Lucene self-Way (a) - Lucene Introduction

Disclaimer: This article is a blogger original article, please respect the original, without bloggers allow prohibited reproduced, reserved the right to pursue https://blog.csdn.net/qq_29914837/article/details/90512911

A, Lucene Introduction

Lucene is a subproject 4 jakarta apache Software Foundation project team, is an open source full-text search engine tool kit, but it is not a complete full-text search engine, but a full-text search engine architecture, providing a complete query engine and index engine, part of the text analysis engine (English and German two kinds of Western languages). Lucene is designed to provide software developers with an easy-to-use toolkit to facilitate the realization of full-text search functions in the target system, or as a basis to establish a complete full-text search engine

Overview full-text search

For example, we have a folder or a disk has a lot of documents, notepad, world, Excel, pdf, according to the file which we would like to search keywords included. For example, we enter Lucene, Lucene contain all the contents of the file will be checked out. This is called full-text search.

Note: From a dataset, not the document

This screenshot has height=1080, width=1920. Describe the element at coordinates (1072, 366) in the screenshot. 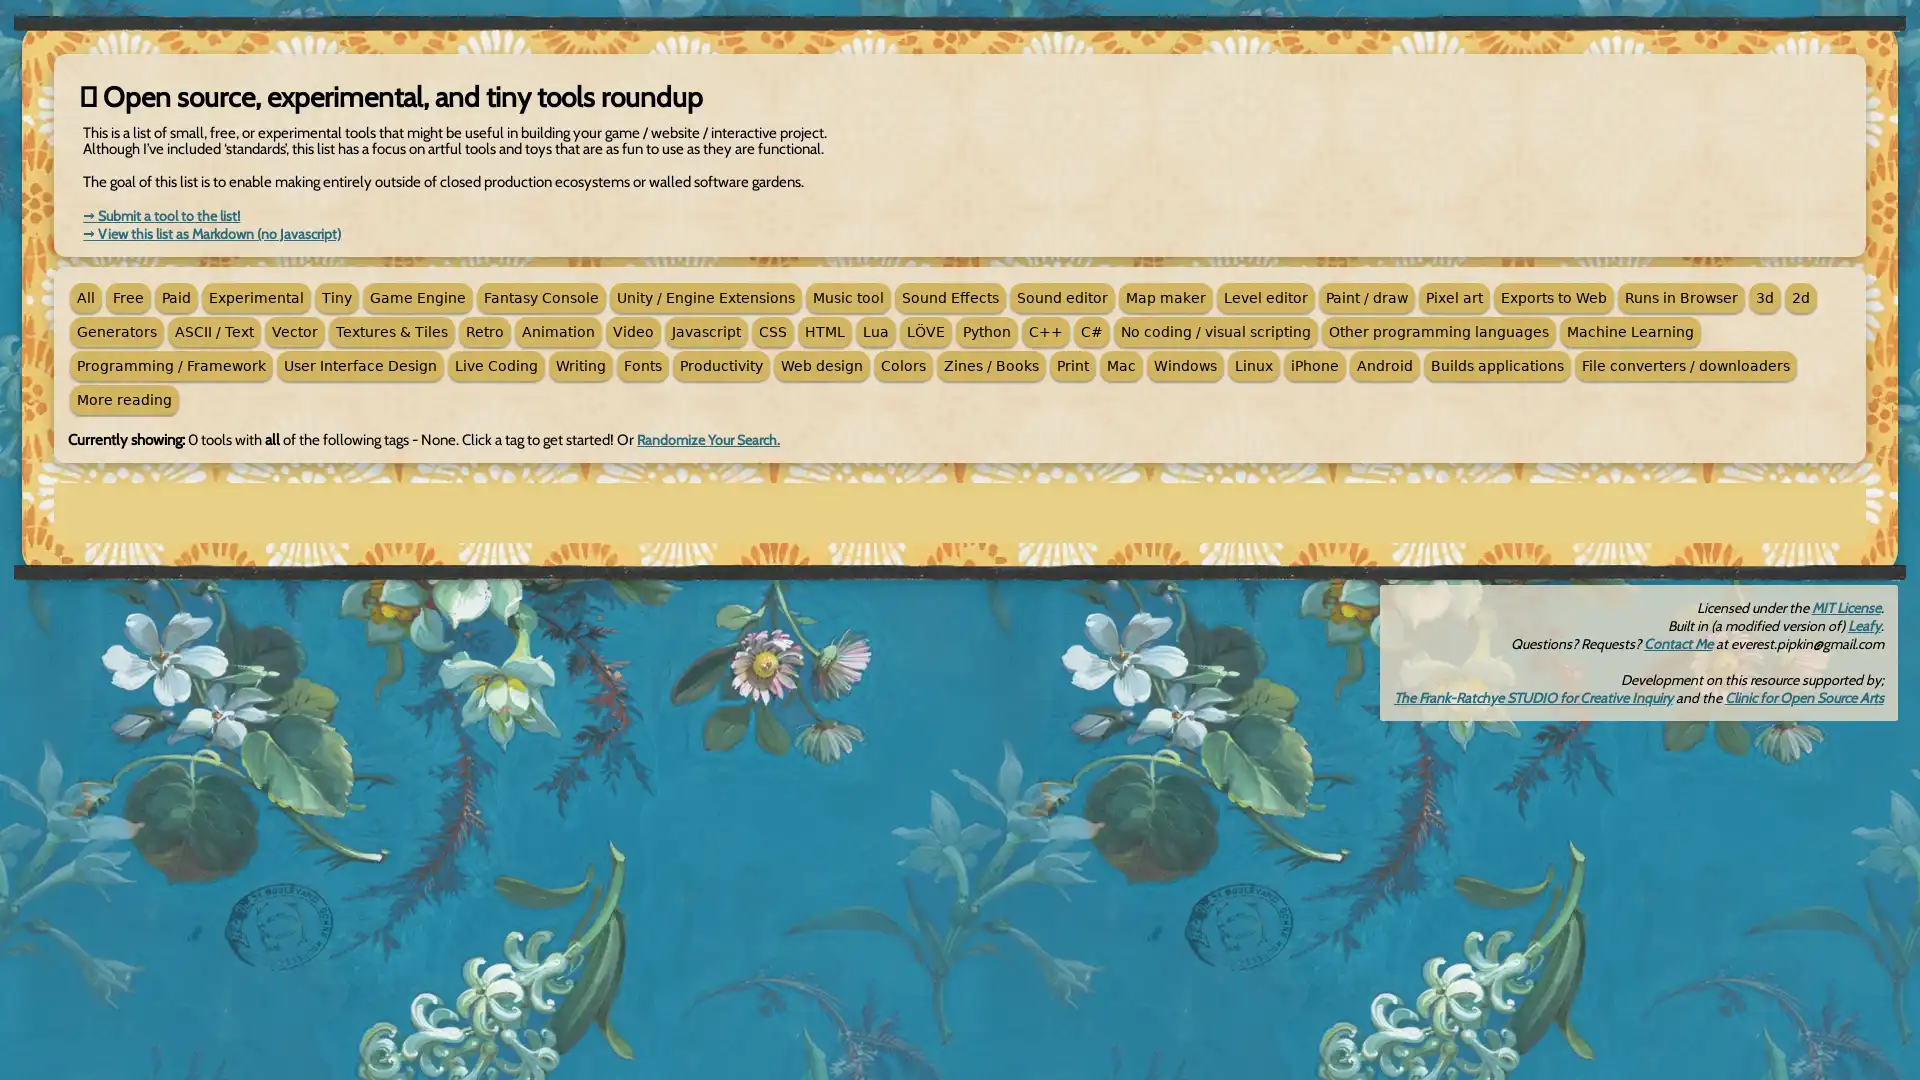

So we should establish a mapping between the keywords and file. With this mapping relationship, we take a look at the Lucene architecture. Below is a chart Lucene information will appear, but it is also the essence of generalization.

Here Insert Picture Description

Lucene is used mainly in two steps:

1 Create an index, an index created for different files IndexWriter, and save it in a location index documents stored.

2 search keywords related documents by index.

Lucene mathematical model
documentation, field, word yuan

It is the atomic unit Lucene document search and indexing, the document comprising one or more domains of the containers, while the domain is in turn contains "real" content search word by the threshold processing technique to obtain a plurality of lexical unit.

For Example, a novel (fighting broke sky) information may be referred to a document, the novel also contains information on more than one domain, such as: title (fighting broke sky), author, profile, last updated, and so on, using the title of this domain segmentation technique and can obtain one or more LUs (bucket, breaking, Cang, dome).

Lucene file structure

Hierarchy

index index is stored in a directory

segment index may have a plurality of independent segments between, segments with the segment, adding a new document may create new segments, different sections can be combined into a new segment

document file is the basic unit to create the index, different documents stored in different segments, one segment may contain multiple documents

field domain, a document containing different types of information, can be split open index

term word, the smallest unit of the index, the data is through lexical analysis and language processing.

Two, lucene class described

1, IndexWriter

IndexWriter lucene one of the most important class, which is primarily used for documents indexed, the indexing process while controlling the parameters of use.
2, Analyzer
Analyzer Analyzer is used mainly for text analysis search engine encountered. Commonly used StandardAnalyzer analyzer, StopAnalyzer Analyzer, WhitespaceAnalyzer analyzer and the like.
3, Directory
Directory index storage location; lucene provides a place neither index stored in a disk, one is memory. The general index on the disk; lucene accordingly provides FSDirectory and RAMDirectory two classes.

Document Document; Document to be equivalent to an index of the unit, any document can be indexed want to have to be translated into Document object to be indexed.

4, IndexSearcher
IndexSearcher lucene is the most basic search tool, will be used to retrieve all IndexSearcher tool;
5, Query
Query query, lucene support fuzzy queries, semantic queries, phrase queries, combined queries, and so, if TermQuery, BooleanQuery , RangeQuery, WildcardQuery and some other categories.
. 6, the QueryParser
the QueryParser analysis tool is a user input, a user can scan a string input, generate Query object.